では、なぜ男性脳と女性脳を基にした考え方が世に広まっているのか。
ジェンダーステレオタイプって?
男性脳と女性脳を体現するような人々の行動は、幼少期から少年少女を取り巻くジェンダーステレオタイプが原因。ジェンダーステレオタイプとは、男子・女子に対して社会が持つ先入観や価値観のことで、それが人間の可能性を制約するという。
「女の子にはピンク、男の子にはブルーのおもちゃ」「女の子にはおままごと、男の子にはレンジャーゲーム」「男の子だから泣かない、女の子だから行儀よく」、こうした一方的な価値観のなかで子供たちが育つことによって、男女の行動規範を作り上げてしまう。

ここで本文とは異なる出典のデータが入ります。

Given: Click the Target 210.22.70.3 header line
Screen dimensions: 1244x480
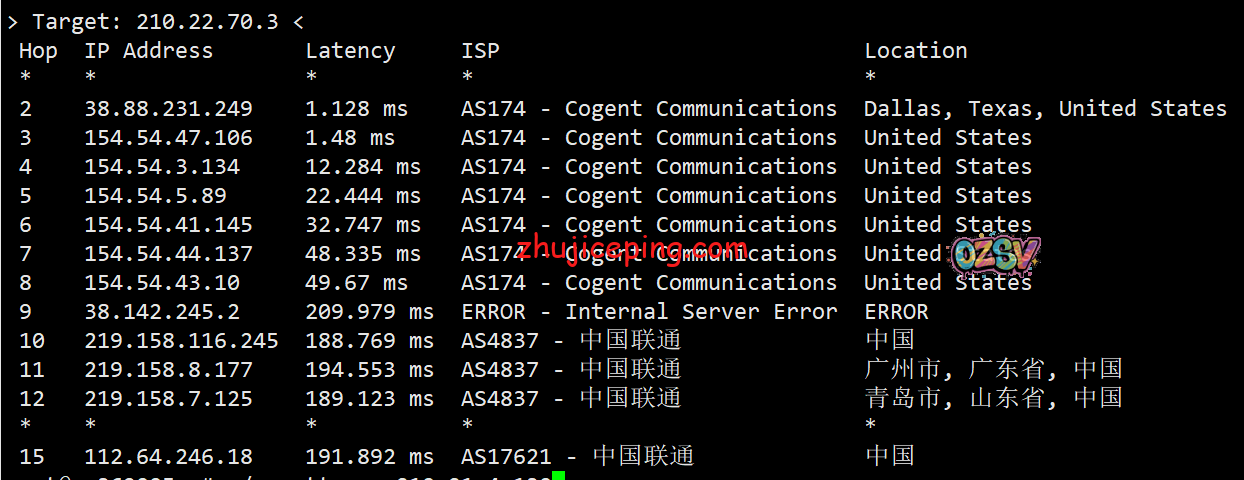Looking at the screenshot, I should pyautogui.click(x=155, y=21).
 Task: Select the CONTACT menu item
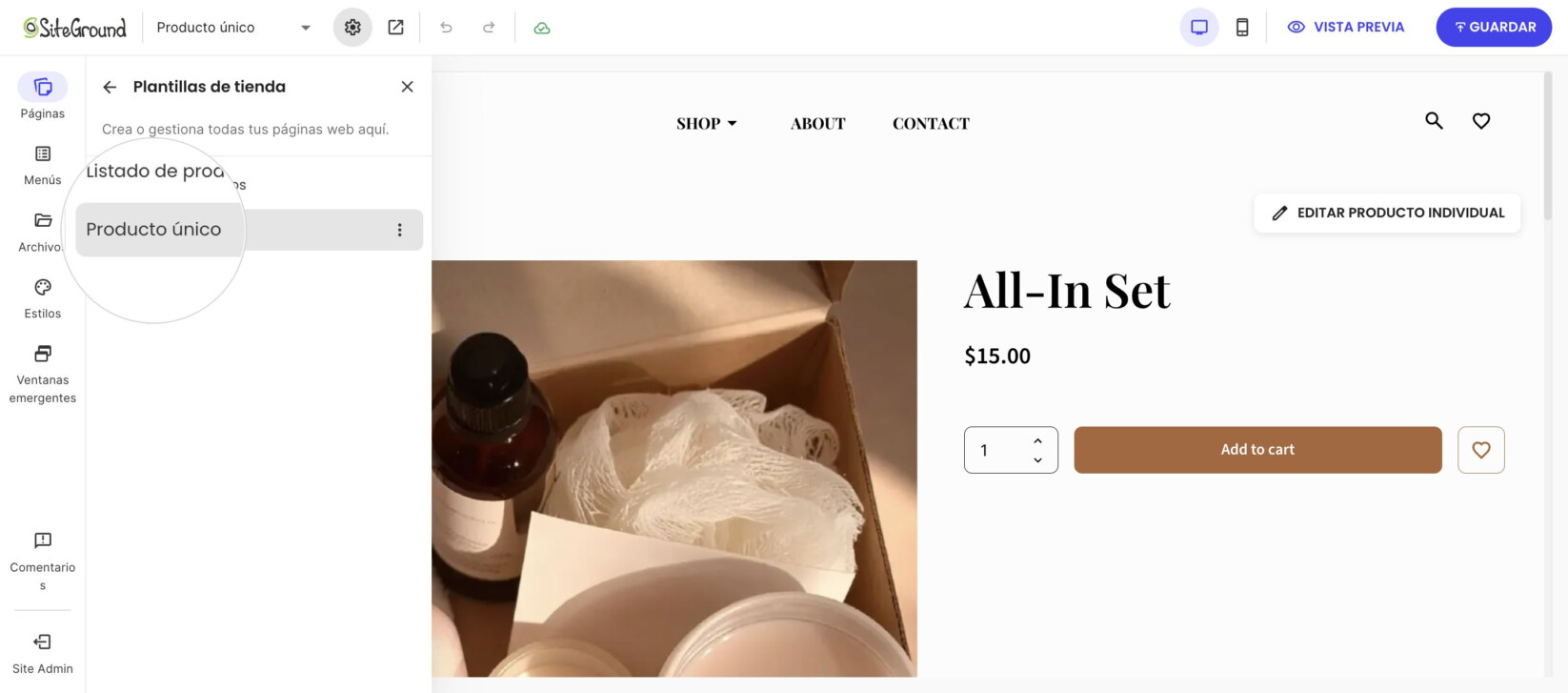pyautogui.click(x=931, y=123)
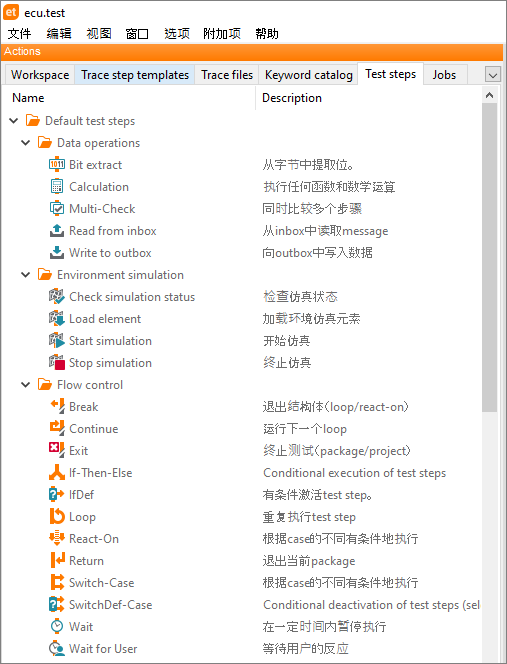Click the Read from inbox icon
Screen dimensions: 507x664
click(x=57, y=230)
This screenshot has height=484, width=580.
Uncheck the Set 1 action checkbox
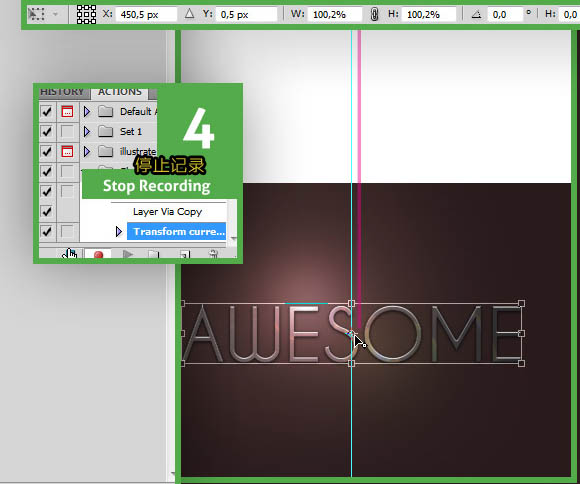click(x=47, y=131)
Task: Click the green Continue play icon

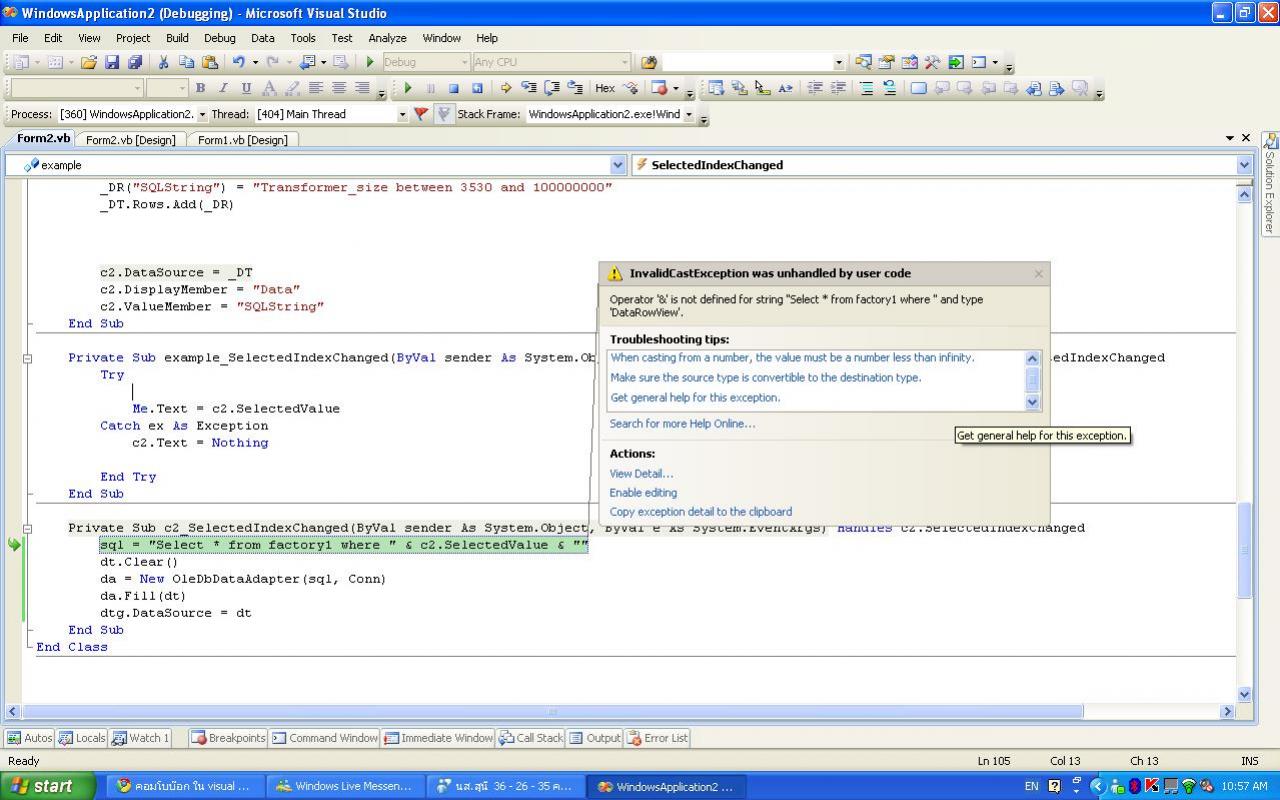Action: 408,88
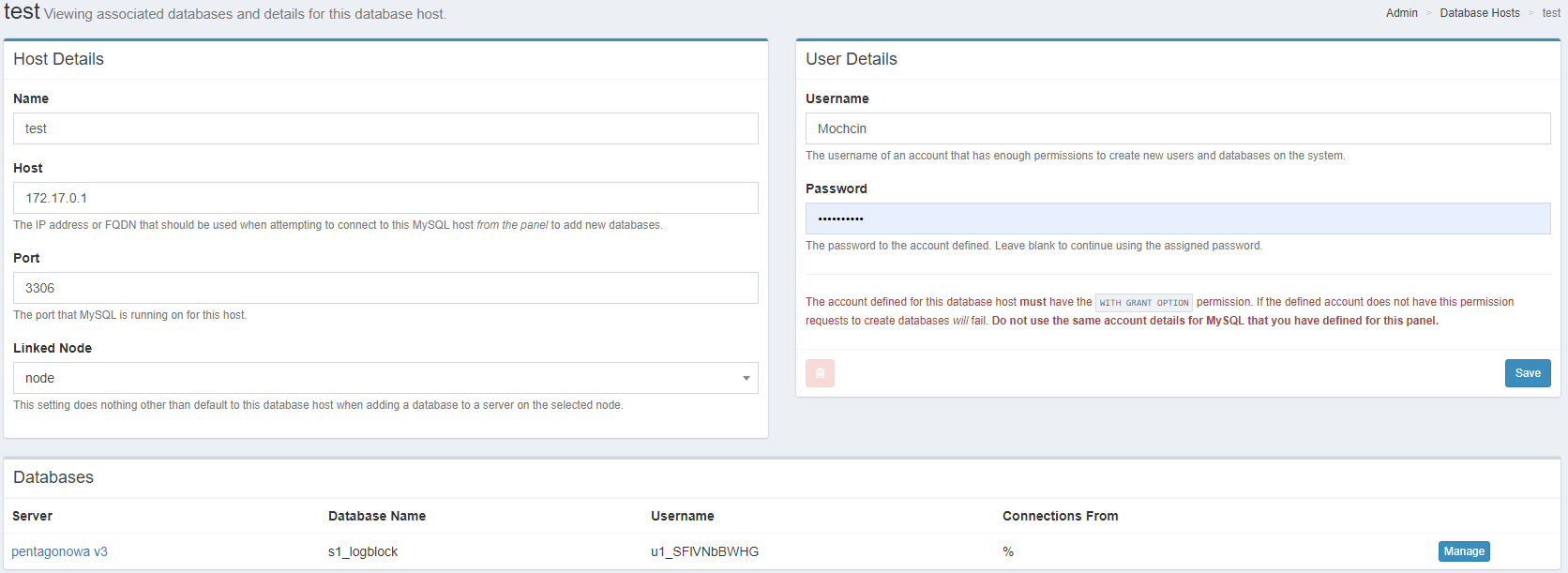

大人になるにつれ、男性脳と女性脳の思い込みを元に、気づかないうちに人々はそれに則って生活するといい、例えば、「女性脳は一度に複数のことを考えられるから、“女性はマルチタスクが得意”=家事に向いている」と解釈され、女性は働かずに家にいる、という社会の風潮が出来上がったという説もある。
誰もが「なんでもできる」と思える時代に
国際連合が制定した2019年の国際ガールズデーのテーマは、「Girl Force: Unscripted and Unstoppable(脚本がない、止められない女の子の力)」。
世界で、“女の子だから”、“男の子だから”という理由だけで選択の自由が失われ、“男性はこうであるべき”、“女性はこうであるべき”といったジェンダーステレオタイプに、気づかないうちに縛られている人は多い。
どの国にいても、女の子だから、男の子だから、という理由で、できないことが増えるなんてもったいない。そして、それは成人した女性、男性、どんなジェンダーであっても同じこと。ジェンダーステレオタイプは、とても根深く人の思考に浸透しているものだけれど、ジェンダーという壁にとらわれず、すべての人の可能性が広がるよう、考え方を見直すところから始めたい。(フロントロウ編集部)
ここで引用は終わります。